» Collected data entries:
·····

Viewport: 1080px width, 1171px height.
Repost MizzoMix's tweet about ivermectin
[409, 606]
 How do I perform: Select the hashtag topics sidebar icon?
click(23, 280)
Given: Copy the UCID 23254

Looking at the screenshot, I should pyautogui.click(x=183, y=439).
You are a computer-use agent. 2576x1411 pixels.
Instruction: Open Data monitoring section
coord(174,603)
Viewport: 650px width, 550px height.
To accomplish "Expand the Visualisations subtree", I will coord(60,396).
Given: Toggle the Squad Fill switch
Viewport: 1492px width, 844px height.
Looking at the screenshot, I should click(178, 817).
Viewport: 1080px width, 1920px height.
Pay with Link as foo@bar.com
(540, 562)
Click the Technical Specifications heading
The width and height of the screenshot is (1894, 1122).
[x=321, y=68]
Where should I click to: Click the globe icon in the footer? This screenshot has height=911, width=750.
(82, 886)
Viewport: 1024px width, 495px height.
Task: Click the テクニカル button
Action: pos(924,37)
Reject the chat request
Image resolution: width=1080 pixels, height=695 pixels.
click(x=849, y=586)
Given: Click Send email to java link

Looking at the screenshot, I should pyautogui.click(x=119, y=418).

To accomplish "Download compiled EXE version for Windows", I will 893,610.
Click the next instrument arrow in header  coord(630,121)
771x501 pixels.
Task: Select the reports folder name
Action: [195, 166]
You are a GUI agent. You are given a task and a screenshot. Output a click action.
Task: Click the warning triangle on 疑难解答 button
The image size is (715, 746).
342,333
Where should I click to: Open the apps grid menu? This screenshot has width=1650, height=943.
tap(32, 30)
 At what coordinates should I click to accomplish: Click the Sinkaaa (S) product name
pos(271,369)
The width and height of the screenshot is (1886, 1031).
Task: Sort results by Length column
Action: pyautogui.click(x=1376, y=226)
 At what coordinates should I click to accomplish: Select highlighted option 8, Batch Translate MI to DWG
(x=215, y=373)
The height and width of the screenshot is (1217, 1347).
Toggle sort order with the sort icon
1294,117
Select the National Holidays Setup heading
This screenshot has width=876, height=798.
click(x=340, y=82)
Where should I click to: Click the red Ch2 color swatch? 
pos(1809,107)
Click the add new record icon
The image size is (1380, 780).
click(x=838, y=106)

·····

Scan the records above line by line, counting those where the word "will" appears, and give the count alone.

» Result for this task:
2